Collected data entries

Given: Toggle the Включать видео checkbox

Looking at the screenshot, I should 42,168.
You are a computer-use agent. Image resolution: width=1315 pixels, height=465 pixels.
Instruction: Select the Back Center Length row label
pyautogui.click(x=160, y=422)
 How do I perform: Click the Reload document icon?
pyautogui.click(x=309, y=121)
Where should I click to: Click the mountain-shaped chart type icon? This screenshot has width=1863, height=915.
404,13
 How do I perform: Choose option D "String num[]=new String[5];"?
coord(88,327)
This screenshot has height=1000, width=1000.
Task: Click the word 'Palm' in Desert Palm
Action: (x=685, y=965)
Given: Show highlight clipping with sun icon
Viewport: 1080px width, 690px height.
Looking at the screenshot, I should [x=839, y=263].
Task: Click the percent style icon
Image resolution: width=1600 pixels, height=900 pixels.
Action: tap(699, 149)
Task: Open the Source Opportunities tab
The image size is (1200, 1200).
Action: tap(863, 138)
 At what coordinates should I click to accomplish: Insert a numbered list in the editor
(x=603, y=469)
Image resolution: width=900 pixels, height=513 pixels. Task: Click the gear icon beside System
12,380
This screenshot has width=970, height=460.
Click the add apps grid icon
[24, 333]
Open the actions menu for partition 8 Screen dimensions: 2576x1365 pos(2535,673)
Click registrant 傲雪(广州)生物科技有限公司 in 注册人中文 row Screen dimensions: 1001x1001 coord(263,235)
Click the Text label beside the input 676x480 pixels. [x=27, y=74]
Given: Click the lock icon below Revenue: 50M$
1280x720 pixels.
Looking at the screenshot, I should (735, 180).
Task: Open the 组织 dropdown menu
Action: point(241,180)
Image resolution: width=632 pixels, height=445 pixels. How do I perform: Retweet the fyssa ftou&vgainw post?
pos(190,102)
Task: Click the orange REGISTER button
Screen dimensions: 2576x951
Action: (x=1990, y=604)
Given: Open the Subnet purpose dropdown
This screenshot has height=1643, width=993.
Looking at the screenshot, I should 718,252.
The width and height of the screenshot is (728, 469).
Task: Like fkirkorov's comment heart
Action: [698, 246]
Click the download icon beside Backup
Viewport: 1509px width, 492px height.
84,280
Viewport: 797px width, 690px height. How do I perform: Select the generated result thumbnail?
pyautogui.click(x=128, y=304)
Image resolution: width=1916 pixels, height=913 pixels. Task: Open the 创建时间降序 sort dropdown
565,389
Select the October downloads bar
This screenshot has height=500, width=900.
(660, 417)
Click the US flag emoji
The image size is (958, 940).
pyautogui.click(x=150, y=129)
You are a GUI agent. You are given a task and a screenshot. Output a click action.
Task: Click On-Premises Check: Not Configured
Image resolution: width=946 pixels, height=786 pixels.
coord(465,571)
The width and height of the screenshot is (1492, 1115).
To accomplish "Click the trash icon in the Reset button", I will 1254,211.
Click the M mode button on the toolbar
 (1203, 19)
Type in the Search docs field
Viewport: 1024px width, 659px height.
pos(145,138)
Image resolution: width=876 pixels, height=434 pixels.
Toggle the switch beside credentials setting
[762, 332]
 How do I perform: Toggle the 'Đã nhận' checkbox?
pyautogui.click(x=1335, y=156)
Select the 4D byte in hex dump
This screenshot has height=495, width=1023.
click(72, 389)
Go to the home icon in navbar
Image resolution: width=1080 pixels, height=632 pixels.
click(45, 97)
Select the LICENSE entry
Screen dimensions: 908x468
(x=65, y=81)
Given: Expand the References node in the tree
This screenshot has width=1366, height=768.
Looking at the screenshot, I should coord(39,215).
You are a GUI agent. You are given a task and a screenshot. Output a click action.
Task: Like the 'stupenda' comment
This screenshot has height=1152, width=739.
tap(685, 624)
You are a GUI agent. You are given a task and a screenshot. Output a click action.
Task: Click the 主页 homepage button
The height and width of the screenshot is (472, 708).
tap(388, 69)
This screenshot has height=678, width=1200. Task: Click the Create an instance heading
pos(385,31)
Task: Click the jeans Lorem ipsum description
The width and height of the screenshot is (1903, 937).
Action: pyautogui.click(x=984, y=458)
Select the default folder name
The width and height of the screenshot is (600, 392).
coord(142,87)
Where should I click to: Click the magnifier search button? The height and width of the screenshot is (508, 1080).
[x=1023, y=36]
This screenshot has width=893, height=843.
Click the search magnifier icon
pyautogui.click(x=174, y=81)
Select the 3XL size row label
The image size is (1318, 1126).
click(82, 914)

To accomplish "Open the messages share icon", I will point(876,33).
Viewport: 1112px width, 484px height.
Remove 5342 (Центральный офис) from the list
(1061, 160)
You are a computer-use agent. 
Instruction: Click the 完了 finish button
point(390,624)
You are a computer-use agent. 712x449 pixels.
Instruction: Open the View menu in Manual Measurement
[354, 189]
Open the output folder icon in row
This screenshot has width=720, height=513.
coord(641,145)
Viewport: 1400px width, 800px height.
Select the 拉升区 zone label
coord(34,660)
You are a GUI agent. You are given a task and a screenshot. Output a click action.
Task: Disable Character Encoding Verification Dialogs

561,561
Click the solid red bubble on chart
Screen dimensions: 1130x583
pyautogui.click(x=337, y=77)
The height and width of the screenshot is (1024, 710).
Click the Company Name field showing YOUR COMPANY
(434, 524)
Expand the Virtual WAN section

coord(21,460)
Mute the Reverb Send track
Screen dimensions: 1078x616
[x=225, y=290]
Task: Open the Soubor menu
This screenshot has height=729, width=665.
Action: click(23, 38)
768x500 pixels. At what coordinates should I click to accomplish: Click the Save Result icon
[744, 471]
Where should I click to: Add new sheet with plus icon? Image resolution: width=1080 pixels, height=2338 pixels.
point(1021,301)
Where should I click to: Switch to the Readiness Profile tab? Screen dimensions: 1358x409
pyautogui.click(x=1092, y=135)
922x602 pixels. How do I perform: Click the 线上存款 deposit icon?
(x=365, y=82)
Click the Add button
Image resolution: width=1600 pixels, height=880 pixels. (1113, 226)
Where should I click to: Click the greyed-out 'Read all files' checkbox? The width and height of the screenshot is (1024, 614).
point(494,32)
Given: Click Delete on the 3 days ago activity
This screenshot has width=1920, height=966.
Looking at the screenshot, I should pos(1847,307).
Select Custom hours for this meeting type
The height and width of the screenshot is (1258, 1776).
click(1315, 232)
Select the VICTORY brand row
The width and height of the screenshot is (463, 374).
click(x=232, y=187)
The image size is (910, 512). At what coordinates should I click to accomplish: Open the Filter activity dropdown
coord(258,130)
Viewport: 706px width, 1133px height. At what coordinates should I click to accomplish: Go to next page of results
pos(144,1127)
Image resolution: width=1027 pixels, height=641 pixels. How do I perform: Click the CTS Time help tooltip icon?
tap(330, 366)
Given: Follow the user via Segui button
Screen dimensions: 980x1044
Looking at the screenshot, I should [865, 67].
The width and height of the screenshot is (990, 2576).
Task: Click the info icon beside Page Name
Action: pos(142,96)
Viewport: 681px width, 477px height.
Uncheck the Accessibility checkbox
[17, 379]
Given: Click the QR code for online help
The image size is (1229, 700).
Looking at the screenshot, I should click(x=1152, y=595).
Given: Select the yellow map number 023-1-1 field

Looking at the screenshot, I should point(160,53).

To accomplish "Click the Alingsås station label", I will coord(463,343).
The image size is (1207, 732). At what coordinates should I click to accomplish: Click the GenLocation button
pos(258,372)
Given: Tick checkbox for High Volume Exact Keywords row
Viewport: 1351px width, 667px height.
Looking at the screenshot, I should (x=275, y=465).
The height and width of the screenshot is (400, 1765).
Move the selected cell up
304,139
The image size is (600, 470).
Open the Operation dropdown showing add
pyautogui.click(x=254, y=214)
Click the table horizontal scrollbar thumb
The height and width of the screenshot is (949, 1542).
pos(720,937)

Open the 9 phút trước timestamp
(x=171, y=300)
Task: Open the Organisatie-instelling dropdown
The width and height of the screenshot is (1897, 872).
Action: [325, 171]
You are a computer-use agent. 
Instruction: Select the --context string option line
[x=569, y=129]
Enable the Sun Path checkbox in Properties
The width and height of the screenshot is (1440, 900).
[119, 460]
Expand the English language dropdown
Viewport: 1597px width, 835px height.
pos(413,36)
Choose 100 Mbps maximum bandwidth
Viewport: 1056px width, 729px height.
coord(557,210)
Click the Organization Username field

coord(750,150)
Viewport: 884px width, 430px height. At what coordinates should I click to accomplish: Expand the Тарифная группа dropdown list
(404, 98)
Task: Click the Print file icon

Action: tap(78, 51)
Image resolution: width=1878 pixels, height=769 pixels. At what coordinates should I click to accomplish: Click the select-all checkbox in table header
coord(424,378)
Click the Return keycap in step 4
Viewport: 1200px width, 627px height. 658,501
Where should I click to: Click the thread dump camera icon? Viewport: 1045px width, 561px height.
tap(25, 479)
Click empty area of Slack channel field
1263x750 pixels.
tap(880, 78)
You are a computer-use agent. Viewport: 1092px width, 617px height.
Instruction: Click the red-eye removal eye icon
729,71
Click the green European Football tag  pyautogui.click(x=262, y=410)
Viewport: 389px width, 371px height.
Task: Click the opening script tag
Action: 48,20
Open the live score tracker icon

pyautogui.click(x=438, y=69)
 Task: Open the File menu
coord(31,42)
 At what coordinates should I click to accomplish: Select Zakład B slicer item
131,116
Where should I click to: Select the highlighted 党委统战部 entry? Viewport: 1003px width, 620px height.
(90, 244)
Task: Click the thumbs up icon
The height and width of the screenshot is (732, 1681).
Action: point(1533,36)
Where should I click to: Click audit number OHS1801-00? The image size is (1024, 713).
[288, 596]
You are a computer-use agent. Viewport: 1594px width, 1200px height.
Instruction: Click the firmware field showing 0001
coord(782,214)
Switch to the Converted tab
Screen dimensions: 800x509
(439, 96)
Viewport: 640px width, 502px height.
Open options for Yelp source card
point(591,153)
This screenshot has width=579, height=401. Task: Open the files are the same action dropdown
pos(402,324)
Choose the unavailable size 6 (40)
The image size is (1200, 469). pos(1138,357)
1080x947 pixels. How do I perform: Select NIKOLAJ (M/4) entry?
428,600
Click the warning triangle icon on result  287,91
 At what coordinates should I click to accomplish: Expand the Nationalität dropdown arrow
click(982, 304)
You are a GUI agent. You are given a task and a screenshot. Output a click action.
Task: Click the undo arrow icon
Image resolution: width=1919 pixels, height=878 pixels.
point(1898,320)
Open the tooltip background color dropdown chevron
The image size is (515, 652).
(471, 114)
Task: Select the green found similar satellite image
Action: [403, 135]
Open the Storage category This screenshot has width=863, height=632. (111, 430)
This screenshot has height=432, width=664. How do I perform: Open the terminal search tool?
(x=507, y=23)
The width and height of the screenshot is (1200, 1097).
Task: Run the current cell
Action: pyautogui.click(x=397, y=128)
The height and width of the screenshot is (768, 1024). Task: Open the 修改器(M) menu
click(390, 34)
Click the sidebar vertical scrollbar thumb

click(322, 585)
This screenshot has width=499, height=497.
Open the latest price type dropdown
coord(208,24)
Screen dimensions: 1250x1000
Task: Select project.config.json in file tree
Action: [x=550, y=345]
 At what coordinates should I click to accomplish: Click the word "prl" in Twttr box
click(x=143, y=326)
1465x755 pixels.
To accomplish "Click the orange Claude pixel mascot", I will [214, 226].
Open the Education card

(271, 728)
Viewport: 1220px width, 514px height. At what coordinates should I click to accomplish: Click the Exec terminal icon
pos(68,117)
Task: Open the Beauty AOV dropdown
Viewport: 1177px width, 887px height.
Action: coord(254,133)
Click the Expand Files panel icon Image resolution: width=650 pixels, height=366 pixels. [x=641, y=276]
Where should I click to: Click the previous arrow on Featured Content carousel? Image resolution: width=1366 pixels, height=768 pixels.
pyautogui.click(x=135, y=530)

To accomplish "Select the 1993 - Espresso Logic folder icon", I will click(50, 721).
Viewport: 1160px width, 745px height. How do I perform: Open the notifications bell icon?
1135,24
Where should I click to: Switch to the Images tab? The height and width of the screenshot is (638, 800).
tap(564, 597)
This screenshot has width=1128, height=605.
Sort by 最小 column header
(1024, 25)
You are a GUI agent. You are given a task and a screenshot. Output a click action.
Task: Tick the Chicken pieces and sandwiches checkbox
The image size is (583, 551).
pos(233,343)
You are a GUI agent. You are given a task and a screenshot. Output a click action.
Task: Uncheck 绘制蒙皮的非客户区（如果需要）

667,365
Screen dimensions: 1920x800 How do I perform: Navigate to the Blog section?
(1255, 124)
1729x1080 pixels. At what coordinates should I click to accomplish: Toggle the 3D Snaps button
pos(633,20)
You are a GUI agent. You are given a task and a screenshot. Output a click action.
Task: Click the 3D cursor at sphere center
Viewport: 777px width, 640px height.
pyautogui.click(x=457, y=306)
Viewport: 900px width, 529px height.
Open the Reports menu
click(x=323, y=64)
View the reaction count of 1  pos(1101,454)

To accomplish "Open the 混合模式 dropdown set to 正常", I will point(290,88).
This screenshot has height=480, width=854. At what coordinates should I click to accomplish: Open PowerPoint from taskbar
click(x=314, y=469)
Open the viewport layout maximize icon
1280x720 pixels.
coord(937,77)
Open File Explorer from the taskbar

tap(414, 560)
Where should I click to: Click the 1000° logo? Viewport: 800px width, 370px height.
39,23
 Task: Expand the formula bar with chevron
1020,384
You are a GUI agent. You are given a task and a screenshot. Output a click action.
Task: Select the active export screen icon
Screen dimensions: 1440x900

- TO DO
From the entries above, restate word for word the lines from the line containing "Open the Education card" to the line containing "Click the Expand", both ends included, and nothing more.

- ANSWER FOR THE TASK
Open the Education card

(271, 728)
Viewport: 1220px width, 514px height. At what coordinates should I click to accomplish: Click the Exec terminal icon
pos(68,117)
Task: Open the Beauty AOV dropdown
Viewport: 1177px width, 887px height.
Action: coord(254,133)
Click the Expand Files panel icon Image resolution: width=650 pixels, height=366 pixels. [x=641, y=276]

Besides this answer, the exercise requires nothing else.